Smith pointed out that about 27 minutes of Jenner’s interview with the police was not recorded.

“What you haven’t heard is what happened in the mysterious 27 minutes,” Smith said, later adding, “What you haven’t heard is evidence beyond a reasonable doubt.”

Smith said the recording system had never before broken down and hasn’t broken down since. He also said the interviewing officer noticed the recorder was not recording part of the interview.

Reger said Jenner’s initial story did not change until he learned his uncle survived. The gun was located not far from the Truax residence, Reger said.

“On Dec. 22, 2011, Harold Clarence Jenner got some revenge on what he thought was a wrong committed on him and his mother,” Reger said, later in his statements adding, “This is something that had been brewing with Harold Clarence Jenner for quite some time.”

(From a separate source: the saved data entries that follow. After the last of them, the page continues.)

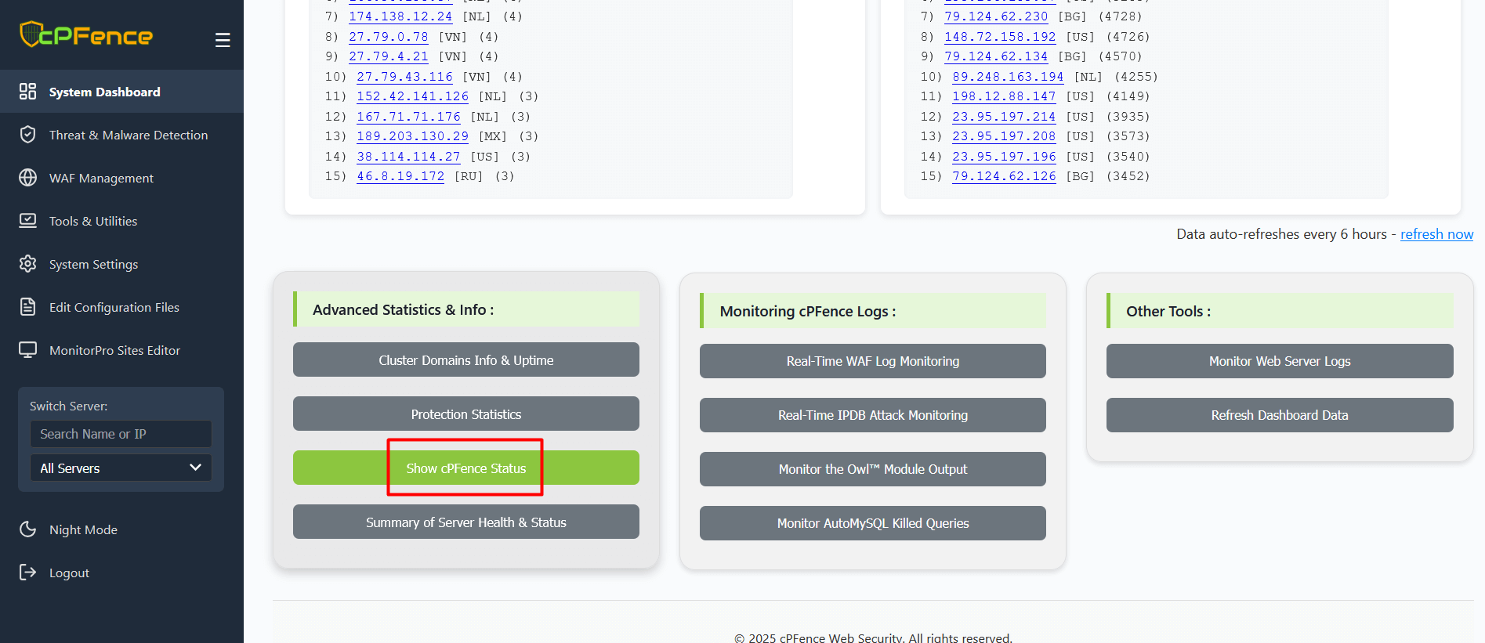
Task: Click the Show cPFence Status button
Action: tap(465, 468)
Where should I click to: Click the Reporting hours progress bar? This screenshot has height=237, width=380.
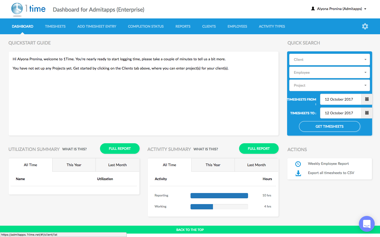(x=219, y=195)
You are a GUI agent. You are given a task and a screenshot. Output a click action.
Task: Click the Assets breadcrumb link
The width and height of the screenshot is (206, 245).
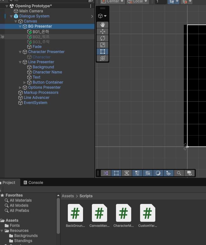pyautogui.click(x=68, y=196)
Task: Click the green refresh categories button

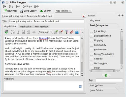Action: tap(106, 75)
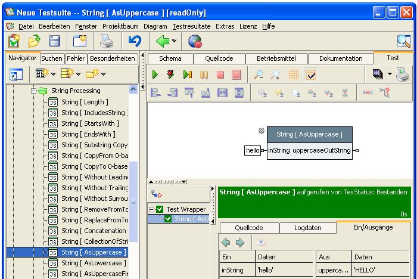
Task: Click the red square Stop test button
Action: coord(220,75)
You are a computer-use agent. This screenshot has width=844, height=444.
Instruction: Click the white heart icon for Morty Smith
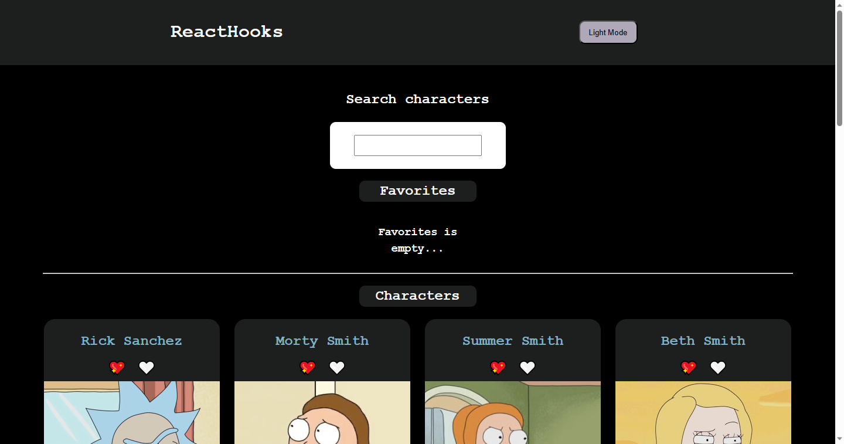[336, 368]
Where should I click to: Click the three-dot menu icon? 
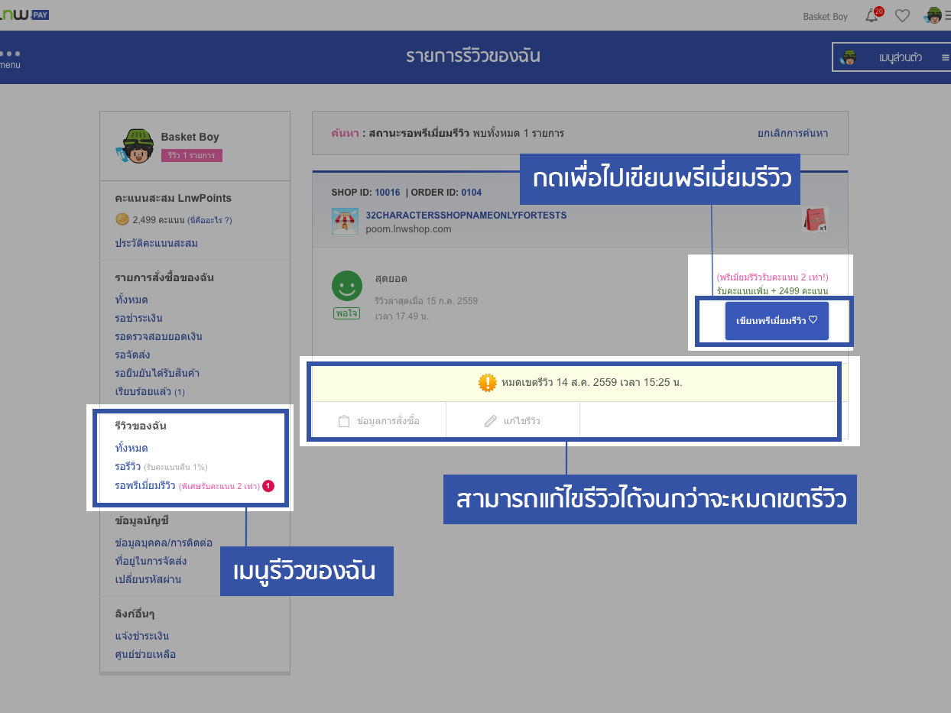[11, 54]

Reger said Jenner took a taxi at about 4:48 a.m. on Dec. 18 to Number Five Mine Road near the Truax residence. Reger said Jenner told the taxi driver he was going to work and asked the driver to stay and wait for him.

“He wasn’t going to work,” Reger said. “He was going out there to kind of case things out a little bit.”

Smith said it didn’t seem like the actions of someone premeditating murder to leave records of his transportation and actions.

“If Mr. Jenner was here with intent, you need to think about what he did to maintain his cover,” Smith said, adding that Jenner bought a gun in his name, left cab records and didn’t try to hide his identity with the taxi service or a shooting range where he practiced shooting with the gun. “That’s not consistent with trying to hide anything.”

Reger said that after buying a gun from Wal-Mart outside of deer hunting season, Jenner went to Jerry’s Sporting Goods to practice at a shooting range and become familiar with the gun. He said the video evidence of Jenner at the shooting range shows him pacing back and forth and putting his head in his hands.

“He was thinking about what he was going to do to his aunt and uncle,” Reger said. “That’s what he was pacing around about.”

During the police interview, Jenner said he once lived at the Truax residence until his aunt and uncle threw him and his mother out in 2009, accusing him of planting drugs. This incident, according to Jenner’s statements to police, resulted in his mother living with a man who Jenner alleged was abusive toward her.

Smith said Jenner had returned to Buckhannon seeking education to obtain his CPR certification. He said Jenner’s mother resided in Buckhannon at the time. He also said Jenner was actively seeking employment at that time.

“From none of those can you confer this was an act committed of malice,” Smith said. “In his mind, as expressed in his statement, he was acting in self-defense.”

The jury will return today at 9 a.m. to make a decision on how severe they believe Jenner’s sentencing should be. Hall told the jury they would decide whether he should “take mercy on Jenner” in the sentencing.